**Tarefas a realizar**
**A.** Atualize o trecho do texto sobre a narração convencional de "Há dias, precisei" a "num quarto assim!", trocando "quarto" por "aposento".
**B.** No texto sobre a narração convencional, o que Bianchon era naquele tempo?
**C.** Resuma o texto sobre a narração convencional em duas frases.

=== Texto do documento ===

A NARRAÇÃO ACABOU? - Hamilton Alves



                        Há uma idéia corrente entre professores de literatura ou críticos literários segundo a qual a narração convencional de início, meio e fim acabou.
Há dias, precisei consultar a novela de Balzac, “O Pai Goriot”, e me deliciei com a leitura de uma dezena de páginas, pronto para reencetá-la, tratando-se de um dos grandes momentos das letras do século XIX e de Honoré de Balzac como escritor.
                        Que delícia rever ou reencontrar os pensionistas da sra.Vauquer, na rue Sainte Genovève, entre o Quartier Latin  e o Faubourg Saint-Marceau, com os inesquecíveis personagens, Vautrin, Poiret, Rastignac, o próprio Goriot, cujo quarto é amplamente descrito por Balzac. Quanto daria para morar num quarto assim!
                        Os especialistas em literatura aludem que a descrição de ambientes ou de personagens acabou na modernidade literária.
                        Exatamente por isso, por essa específica qualidade dessa obra de Balzac e de outras tantas de sua autoria, é que recorri a ela num desses dias para me certificar de cada detalhe da pensão Vauquer, das pessoas que ocupavam o primeiro, o segundo e o terceiro pisos e dos pensionistas eventuais, como era o caso de Bianchon, que a esse tempo era estudante de medicina, e que veio a ser um dos figurantes de maior projeção da obra balzaquiana.

=== Dados do exercício ===

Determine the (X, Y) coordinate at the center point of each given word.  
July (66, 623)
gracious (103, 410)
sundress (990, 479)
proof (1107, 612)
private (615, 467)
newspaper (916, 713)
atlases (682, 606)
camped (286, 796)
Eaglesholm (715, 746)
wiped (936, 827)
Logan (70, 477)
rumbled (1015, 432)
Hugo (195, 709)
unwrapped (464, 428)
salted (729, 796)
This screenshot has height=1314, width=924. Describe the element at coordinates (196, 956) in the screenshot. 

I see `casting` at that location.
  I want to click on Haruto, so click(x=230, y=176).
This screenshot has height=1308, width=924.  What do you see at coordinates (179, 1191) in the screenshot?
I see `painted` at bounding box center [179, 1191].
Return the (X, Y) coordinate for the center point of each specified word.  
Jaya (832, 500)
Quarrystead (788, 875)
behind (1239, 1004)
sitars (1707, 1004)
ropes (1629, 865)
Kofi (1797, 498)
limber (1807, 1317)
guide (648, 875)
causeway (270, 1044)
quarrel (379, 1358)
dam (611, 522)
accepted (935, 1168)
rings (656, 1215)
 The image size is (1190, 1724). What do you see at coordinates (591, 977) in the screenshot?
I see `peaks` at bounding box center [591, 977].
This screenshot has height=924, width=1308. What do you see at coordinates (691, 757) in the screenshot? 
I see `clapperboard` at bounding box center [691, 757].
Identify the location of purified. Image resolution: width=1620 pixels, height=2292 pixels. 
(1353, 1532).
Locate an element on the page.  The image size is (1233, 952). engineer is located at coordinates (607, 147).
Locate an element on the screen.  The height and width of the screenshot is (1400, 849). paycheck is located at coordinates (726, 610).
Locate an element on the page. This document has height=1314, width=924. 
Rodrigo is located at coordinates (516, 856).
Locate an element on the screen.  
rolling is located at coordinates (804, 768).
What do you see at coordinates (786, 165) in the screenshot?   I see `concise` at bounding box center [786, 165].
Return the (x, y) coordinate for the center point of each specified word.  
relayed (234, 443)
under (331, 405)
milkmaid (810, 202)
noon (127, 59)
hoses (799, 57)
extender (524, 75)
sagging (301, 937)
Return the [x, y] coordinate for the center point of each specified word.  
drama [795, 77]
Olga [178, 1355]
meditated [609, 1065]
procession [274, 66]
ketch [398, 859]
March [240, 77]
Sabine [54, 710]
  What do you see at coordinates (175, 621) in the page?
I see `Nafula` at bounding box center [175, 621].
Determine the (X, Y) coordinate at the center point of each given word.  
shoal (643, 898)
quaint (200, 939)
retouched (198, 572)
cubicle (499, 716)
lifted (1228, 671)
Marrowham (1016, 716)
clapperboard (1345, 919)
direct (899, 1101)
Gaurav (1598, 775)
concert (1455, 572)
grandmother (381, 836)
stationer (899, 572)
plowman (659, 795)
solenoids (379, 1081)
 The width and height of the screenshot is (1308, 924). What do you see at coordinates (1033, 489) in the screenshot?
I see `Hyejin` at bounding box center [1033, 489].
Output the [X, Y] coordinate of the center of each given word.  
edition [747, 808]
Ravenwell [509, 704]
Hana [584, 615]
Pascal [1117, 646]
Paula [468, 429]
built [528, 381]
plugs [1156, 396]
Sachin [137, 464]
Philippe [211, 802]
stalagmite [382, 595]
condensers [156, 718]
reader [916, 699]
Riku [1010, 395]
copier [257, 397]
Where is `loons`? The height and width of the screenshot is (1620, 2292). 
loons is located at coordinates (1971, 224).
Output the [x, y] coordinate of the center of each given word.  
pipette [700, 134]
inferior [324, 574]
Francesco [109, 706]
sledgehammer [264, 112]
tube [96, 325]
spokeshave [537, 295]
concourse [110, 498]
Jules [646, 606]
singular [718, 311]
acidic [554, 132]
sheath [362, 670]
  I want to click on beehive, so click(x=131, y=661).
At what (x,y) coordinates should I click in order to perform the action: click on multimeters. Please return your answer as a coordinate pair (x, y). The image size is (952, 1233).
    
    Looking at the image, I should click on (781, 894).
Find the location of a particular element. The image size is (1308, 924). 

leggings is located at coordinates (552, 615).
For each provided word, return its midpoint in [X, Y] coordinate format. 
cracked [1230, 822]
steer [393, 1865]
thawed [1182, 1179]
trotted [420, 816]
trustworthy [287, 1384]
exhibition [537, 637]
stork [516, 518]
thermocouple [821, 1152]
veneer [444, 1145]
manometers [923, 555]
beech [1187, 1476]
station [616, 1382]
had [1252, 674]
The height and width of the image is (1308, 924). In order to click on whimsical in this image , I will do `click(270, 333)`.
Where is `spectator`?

===

**Respostas por item**
**A.**
Há dias, precisei consultar a novela de Balzac, “O Pai Goriot”, e me deliciei com a leitura de uma dezena de páginas, pronto para reencetá-la, tratando-se de um dos grandes momentos das letras do século XIX e de Honoré de Balzac como escritor.
                        Que delícia rever ou reencontrar os pensionistas da sra.Vauquer, na rue Sainte Genovève, entre o Quartier Latin  e o Faubourg Saint-Marceau, com os inesquecíveis personagens, Vautrin, Poiret, Rastignac, o próprio Goriot, cujo aposento é amplamente descrito por Balzac. Quanto daria para morar num aposento assim!

**B.** Estudante de medicina.

**C.** O texto aponta a ideia corrente entre professores de literatura e críticos de que a narração convencional de início, meio e fim acabou, assim como a descrição de ambientes e personagens na modernidade literária. Em contraste, relata uma consulta recente a "O Pai Goriot", de Balzac, feita para conferir detalhes da pensão Vauquer e de seus pensionistas, e o prazer dessa leitura.